A Story of Recovery:

I Am One of Them Too


I am the daughter of a classic alcoholic. I was born in 1946 and grew up in Houston, Texas. For most of my childhood and adolescence, I watched my loving, brilliant father slowly deteriorate from that vicious disease. I felt every feeling imaginable about his drinking, but one thought never crossed my mind: that I had inherited some biological or behavioral version of his disease.

What I consciously remember was the thought that I would never drink like he did. I fought him and his drinking. I poured the liquor from his hidden bottles down the kitchen sink. I confronted him and sobbed with despair and rage. My ever-nurturing mother was a classic enabler. She fed him, cleaned him up, protected him, and earned the living that supported our family. The truth was that she loved him very much and did not know what else to do. Near the end of his life, he found AA and lived several of his happiest years, clean and sober, before he died of emphysema and lung cancer, from decades of smoking.

In the late 1960s and early 1970s, I experimented with drugs and had constant opportunities to drink alcohol. But I found that with both alcohol and drugs, I could take it or leave it. They didn’t call to me. I could even smoke once in awhile without being hooked. With a certain self-righteous superiority, I thought I had escaped the family curse.

During my twenties, I was slim and very active; I have no memories of over-eating or under-eating. Then I got pregnant at age 29 and gained 40 pounds. That was the beginning of three decades of my weight going up and down. Each time I lost weight, I would regain even more.

By my late forties, the struggle with food and weight was intense. It was affecting my work, my confidence, and especially my relationships. In 1999 I was almost 200 pounds. The joints of my legs and feet hurt daily.

Then I found a book in the hospital where I worked that listed all the Twelve-Step groups for every addiction in the New York/New Jersey area where I lived. I turned to the pages about food and knew I had come home. Within a few months, I was sitting in Twelve-Step meetings once a week, and the weight was falling off. I was reading the Steps and the Traditions, and accepting the truth of my biology.

I am a food addict, and my disease is as virulent as my father’s—it’s just that my drug of choice is different. Who knows the exact science of genetic inheritance?
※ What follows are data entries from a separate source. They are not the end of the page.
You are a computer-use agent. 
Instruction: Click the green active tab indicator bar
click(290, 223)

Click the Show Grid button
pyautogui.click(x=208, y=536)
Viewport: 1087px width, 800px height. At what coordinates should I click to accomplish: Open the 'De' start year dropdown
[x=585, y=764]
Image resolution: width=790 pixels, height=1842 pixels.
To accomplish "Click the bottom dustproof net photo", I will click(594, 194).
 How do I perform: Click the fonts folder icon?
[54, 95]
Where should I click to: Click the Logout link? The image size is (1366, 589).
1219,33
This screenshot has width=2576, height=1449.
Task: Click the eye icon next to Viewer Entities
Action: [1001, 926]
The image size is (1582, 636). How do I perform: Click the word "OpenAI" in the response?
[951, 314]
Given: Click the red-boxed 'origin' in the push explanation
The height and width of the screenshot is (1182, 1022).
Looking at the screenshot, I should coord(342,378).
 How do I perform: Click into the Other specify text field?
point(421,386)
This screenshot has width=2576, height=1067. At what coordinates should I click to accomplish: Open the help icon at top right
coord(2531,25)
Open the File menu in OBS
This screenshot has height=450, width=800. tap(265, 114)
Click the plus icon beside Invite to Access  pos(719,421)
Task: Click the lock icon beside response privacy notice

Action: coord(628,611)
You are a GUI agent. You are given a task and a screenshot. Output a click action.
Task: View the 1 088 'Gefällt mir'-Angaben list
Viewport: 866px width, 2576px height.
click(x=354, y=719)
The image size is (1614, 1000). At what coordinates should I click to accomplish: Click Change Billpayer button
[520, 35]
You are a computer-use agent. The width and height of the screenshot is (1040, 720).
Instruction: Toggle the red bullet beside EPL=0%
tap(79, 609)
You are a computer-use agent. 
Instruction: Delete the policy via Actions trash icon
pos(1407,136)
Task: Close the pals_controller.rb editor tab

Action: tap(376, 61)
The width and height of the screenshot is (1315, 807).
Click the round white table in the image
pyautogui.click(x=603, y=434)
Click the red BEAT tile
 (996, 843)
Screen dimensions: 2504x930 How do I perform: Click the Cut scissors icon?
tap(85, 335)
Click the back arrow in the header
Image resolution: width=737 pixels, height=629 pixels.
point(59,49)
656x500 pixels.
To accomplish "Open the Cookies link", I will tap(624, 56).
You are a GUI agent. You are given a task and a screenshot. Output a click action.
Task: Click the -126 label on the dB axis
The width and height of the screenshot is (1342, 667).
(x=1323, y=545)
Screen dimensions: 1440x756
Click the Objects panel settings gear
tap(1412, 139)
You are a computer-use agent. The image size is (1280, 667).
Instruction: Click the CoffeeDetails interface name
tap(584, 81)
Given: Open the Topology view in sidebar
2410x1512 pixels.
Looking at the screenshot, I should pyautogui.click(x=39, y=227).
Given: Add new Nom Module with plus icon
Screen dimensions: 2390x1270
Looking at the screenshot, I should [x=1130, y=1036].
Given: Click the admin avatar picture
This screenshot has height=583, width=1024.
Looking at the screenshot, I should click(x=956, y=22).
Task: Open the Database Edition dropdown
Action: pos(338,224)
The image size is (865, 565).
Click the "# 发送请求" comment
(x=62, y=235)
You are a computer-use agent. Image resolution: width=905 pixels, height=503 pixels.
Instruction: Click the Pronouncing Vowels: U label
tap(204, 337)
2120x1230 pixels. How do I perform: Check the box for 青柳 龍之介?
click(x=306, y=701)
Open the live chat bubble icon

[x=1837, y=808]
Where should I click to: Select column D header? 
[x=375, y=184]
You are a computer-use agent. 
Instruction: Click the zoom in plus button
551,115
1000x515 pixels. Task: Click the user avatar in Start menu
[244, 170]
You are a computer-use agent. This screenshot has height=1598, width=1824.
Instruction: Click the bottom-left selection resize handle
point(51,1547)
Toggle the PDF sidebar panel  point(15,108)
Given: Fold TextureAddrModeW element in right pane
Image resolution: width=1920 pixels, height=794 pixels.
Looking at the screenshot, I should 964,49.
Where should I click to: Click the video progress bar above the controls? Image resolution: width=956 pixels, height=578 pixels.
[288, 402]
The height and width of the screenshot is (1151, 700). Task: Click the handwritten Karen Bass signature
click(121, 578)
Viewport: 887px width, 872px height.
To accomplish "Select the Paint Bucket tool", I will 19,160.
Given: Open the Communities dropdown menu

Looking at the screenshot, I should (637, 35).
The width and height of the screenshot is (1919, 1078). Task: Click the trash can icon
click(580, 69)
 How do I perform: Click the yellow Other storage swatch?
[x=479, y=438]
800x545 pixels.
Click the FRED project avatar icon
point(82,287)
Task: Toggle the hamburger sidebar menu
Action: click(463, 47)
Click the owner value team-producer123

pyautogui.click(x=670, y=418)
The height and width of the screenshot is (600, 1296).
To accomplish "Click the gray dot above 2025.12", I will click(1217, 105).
I hope that medicine and science will continue to learn more and more about the spectrum of illnesses of addiction and all the variations of compulsive behavior. But my recovery does not have to wait for science or society to tell me about my illness. I have now lived it through two generations, and I need no more evidence of its destructive power.

After about 18 months of recovery in that original Twelve-Step program for food (not FA), the promises were coming true in great heaps of rewards. I met a wonderful man who had become my partner, and I was finding work that I loved. I was planning a move to a new country, Australia. I left the food program and the supportive fellowship and assumed that now I could do it on my own.

Within a couple of years, all the addictive eating habits were back: portions getting bigger and bigger, never feeling satisfied after a meal, solitary eating, often eating in between meals, late night eating in front of the television, constant caffeine, and lagging energy. And, of course, as a direct result of that eating, my personality started to change: more irritable, less effective at work, loss of confidence, no joy in intimacy, self-hatred, shame, confusion, and a manic effort to lose weight through exercise. I was once again emotionally, physically and spiritually in great distress.

One would think objectively that I should really have been happy in Australia. My new marriage was very good. However, I was in therapy, seriously working on the issues of adjustment around immigrating to this new country.

Suddenly, in one session, I just stopped. What I was talking about seemed so false. I cried, “It’s not Australia, it’s not the move, it’s the food!” I spoke of how miserable I felt over the way I was eating and how I was feeling about my body. My therapist (bless her) stood up and went to her computer. She had just received an email from a friend of hers in London, telling her about FA in Australia. Certainly a moment of grace!

Two months later, weighing 215 pounds at age 62, I was sitting in FA meetings in Melbourne, awestruck by the beautiful people sharing at the front of the room. The structure was rigorous, more so than my previous program, but everything made such sense to me.

I have now been abstinent and steadily working Program for over two years. I weigh approximately 148 pounds and physically feel healthy and free. I joined an AWOL, which is so valuable to my recovery. I work the tools daily and find that my spiritual fitness, my serenity, is in direct proportion to my quiet time with my Higher Power. I recognize that I am still young in my recovery. I am here to stay this time.

Now when I read the AA Big Book, bittersweet memories of my father often arise. I wish I could give him a big hug and tell him I understand. His story could be in that book. My heart is filled with compassion and gratitude for those who have gone before me. I am finally ready and so willing. I surrender to reality and this time, I fully accept that “yes, I am one of them too.”